◆ **Exercise requirements**: Your output should be the line with "Instruction: Select the 2,7 M Followers tab" and all following lines of the data below, through the end, repeated exactly.

Stored data entries:
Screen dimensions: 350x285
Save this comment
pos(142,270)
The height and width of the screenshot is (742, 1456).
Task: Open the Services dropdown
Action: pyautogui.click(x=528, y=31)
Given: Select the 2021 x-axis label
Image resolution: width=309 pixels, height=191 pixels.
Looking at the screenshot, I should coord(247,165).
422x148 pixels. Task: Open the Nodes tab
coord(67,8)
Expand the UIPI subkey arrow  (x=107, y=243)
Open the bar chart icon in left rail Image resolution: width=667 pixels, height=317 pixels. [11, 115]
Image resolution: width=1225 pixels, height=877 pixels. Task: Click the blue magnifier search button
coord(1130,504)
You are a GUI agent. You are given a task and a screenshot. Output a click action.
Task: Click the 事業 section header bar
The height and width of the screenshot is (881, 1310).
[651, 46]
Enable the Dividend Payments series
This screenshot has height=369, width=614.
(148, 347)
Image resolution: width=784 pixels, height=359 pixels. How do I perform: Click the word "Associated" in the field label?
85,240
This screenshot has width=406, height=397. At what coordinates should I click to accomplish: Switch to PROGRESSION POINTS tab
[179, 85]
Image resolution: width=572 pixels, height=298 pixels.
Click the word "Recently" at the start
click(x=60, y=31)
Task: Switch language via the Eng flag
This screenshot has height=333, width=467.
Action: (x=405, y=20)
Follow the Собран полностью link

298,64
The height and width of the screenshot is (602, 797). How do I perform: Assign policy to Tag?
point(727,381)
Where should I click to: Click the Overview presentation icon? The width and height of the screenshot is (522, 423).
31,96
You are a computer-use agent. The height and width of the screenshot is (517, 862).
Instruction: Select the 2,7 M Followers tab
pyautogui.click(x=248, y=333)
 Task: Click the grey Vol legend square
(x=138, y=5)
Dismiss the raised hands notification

◆ **Task answer**:
Instruction: Select the 2,7 M Followers tab
pyautogui.click(x=248, y=333)
 Task: Click the grey Vol legend square
(x=138, y=5)
Dismiss the raised hands notification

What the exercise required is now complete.